You could use JRuby and a Java PDF library parser such as ApachePDFBox (https://www.ohloh.net/p/pdfbox). See also http://java-source.net/open-source/pdf-libraries.
Did you have a look at the CombinePDF library?
It's a pure ruby solution that allows some PDF manipulation, such as extracting pages, overlaying one PDF page over another, page numbering, writing basic text and tables, etc'.
Here's an example for stumping an existing PDF file with a logo. The example reads a PDF file, extracts one page to use as a stamp and stamps another PDF file.
require 'combine_pdf'
company_logo = CombinePDF.load("company_logo.pdf").pages[0]
pdf = CombinePDF.load "content_file.pdf"
pdf.pages.each {|page| page << company_logo}
pdf.save "content_with_logo.pdf"
You can also stamp text, number pages or use :
require 'combine_pdf'
pdf = CombinePDF.load "content_file.pdf"
pdf.number_pages #adds page numbers. you can add formatting and placement options.
pdf.pages.each {|page| page.textbox "One Way To Stamp"}
#you can a shortcut method to stamp pages
pdf.stamp_pages "Another way to stamp"
#you can use the shortcut method for both text and PDF stamps
company_logo = CombinePDF.load("company_logo.pdf").pages[0]
pdf.stamp_pages company_logo
# you can use write simple tables
pdf.pages[0].write_table headers: ['first name', 'surname'], table_data: [['John', 'Doe'], ['Mr.', 'Smith']]
pdf.save "content_with_logo.pdf"
It's not meant for complex operations, but it complements most PDF authoring libraries and allows you to use PDF templates instead of writing the whole thing from scratch.
Here's some options:
http://en.wikipedia.org/wiki/List_of_PDF_software
From that link, and searching sourceforge, there's a couple of command line utilities that might do what you want, like this one: http://pdftohtml.sourceforge.net/
Depending on your requirements and what the PDFs look like, you could look at using the Google Docs API (uploading the PDF and then downloading it as text), or could also try something like gocr.

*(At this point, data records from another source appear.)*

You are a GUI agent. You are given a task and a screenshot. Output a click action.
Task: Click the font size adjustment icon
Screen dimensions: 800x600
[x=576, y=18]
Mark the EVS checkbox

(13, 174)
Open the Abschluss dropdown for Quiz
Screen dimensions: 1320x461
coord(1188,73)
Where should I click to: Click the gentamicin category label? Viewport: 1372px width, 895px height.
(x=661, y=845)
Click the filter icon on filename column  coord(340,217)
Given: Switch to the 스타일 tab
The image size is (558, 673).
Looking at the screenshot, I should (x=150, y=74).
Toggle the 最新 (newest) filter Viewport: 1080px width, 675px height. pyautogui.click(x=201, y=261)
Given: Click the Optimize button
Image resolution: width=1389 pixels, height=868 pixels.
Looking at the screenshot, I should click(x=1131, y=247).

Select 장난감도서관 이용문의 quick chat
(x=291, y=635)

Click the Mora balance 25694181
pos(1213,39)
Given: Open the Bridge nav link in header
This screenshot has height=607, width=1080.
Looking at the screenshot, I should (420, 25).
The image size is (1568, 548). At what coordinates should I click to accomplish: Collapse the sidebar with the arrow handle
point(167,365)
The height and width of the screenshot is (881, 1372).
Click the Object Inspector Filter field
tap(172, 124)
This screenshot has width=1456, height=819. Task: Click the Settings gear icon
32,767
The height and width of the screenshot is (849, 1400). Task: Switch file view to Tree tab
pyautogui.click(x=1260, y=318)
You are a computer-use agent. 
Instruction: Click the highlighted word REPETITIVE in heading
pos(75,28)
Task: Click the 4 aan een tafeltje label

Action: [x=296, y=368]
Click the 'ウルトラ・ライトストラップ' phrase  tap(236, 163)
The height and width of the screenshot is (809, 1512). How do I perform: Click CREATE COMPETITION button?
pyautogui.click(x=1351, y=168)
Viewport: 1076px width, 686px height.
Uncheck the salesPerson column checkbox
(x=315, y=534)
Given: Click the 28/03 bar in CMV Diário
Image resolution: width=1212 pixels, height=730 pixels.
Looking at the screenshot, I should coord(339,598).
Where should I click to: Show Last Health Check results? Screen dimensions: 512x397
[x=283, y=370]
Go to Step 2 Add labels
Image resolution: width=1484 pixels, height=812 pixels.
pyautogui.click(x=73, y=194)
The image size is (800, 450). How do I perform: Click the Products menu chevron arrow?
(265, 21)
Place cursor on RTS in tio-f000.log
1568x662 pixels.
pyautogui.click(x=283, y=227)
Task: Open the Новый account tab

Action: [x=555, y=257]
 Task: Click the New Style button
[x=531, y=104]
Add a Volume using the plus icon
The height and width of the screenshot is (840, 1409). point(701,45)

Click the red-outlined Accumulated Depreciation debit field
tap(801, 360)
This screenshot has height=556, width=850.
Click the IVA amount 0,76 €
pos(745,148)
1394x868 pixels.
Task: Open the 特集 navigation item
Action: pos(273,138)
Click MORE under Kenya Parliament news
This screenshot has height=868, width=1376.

I've had a lot of luck parsing image text with gocr in the past, and you'd just have to bounce out to the shell to do it, like gocr -i whatever.pdf (I think it works with PDFs).
The downside to all of these is that they're not pure-Ruby implementations, but lots of the good (and free) OCR projects seem to be done that way.
If you just need to get the text content out of a pdf file, pdftohtml at sourceforge is efficient.
it is not suited for dealing with images.